### Provided passage
start

Reconstructions of Quantum Theory

To show that quantum theory follows from these postulates, the first step is to derive that the generalized bit corresponds exactly to the quantum bit, which can be represented as a three-dimensional ball (the Bloch ball). The picture above (from [2]) shows how this is achieved step by step: first, the state space of the generalized bit can be any convex set of any dimension d. No simultaneous encoding shows that there can be no “flat pieces in its boundary”, since these could be used to encode additional information into a state – hence it must have a droplet-like shape. Continuous reversibility shows that the state space must be very symmetric – that is, due to group representation theory, an ellipsoid, which can be reparametrized as a ball. Then, interaction between pairs of d-dimensional ball state spaces turns out to be possible only if d=3, as for the quantum bit, which can be shown with quite some effort [3]. Finally, the only consistent way to combine qubit state spaces is in a way that is equivalent to standard quantum theory’s state space over many qubits, as shown in [4], and we are done.

Note that at no point is it assumed that there are wave functions, operators or complex numbers – instead, those arise as consequences of the postulates. And we get all other ingredients and predictions of abstract finite-dimensional quantum: unitary transformations, uncertainty relations, the Schrödinger equation (but not the choice of Hamiltonian or Lagrangian), Tsirelson’s bound on Bell correlations and more.

end

### Entries
start

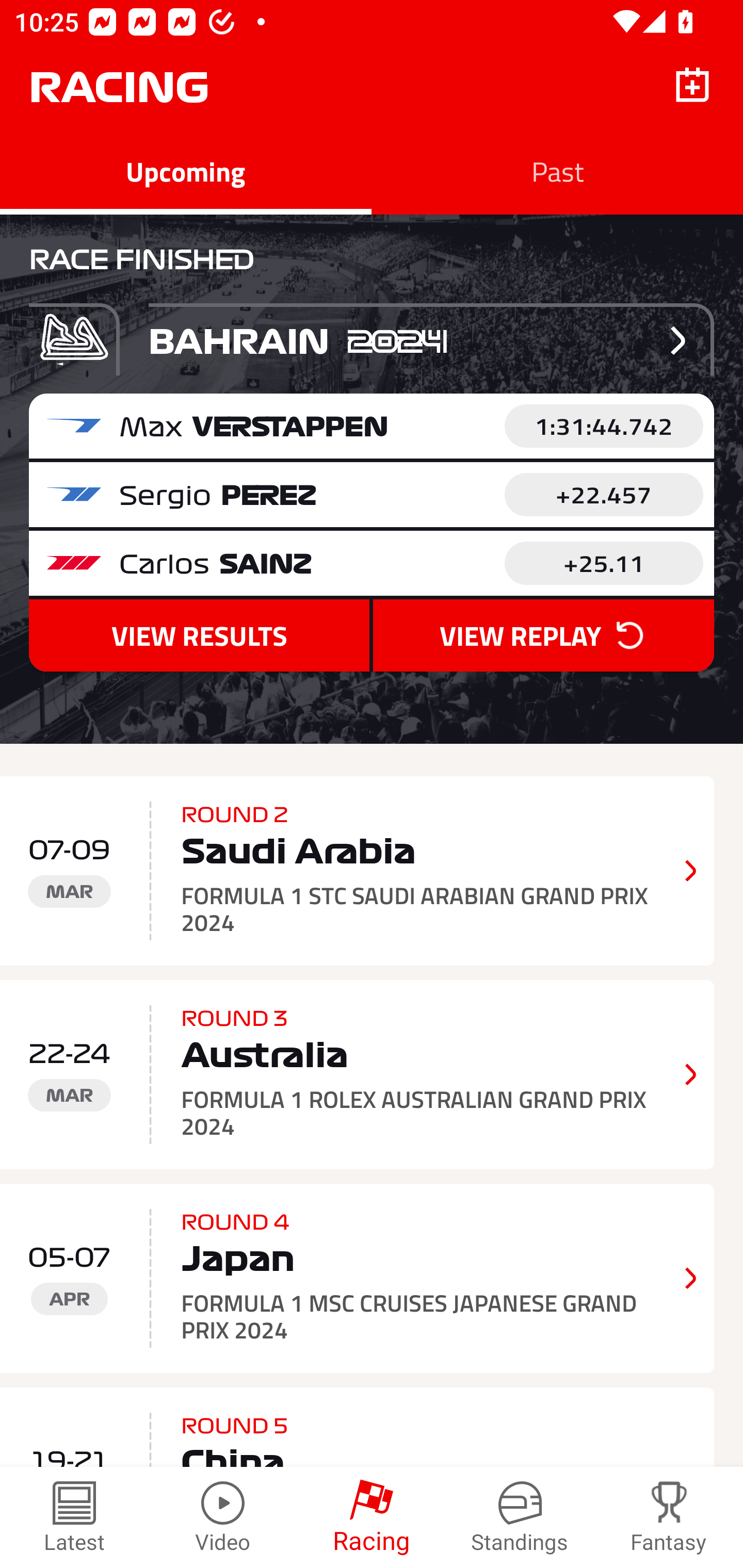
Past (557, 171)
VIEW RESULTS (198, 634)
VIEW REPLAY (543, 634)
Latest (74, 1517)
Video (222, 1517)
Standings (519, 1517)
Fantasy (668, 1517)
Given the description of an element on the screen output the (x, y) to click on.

end

### Task set
(a) Decide whether each statement agrees with the passage on reconstructing quantum theory: (i) the generalized bit's state space must be an ellipsoid, which can be reparametrized as a ball; (ii) the reconstruction takes complex numbers as a starting assumption; (iii) the postulates determine the choice of Hamiltonian. For each, answer yes or no and quote the deciding words.
(b) Extract every line of the entries above word for word, and omit the picture.

### Results by task
(a)
(i) Yes: "an ellipsoid, which can be reparametrized as a ball"
(ii) No: "at no point is it assumed that there are wave functions, operators or complex numbers"
(iii) No: "(but not the choice of Hamiltonian or Lagrangian)"

(b)
Past (557, 171)
VIEW RESULTS (198, 634)
VIEW REPLAY (543, 634)
Latest (74, 1517)
Video (222, 1517)
Standings (519, 1517)
Fantasy (668, 1517)
Given the description of an element on the screen output the (x, y) to click on.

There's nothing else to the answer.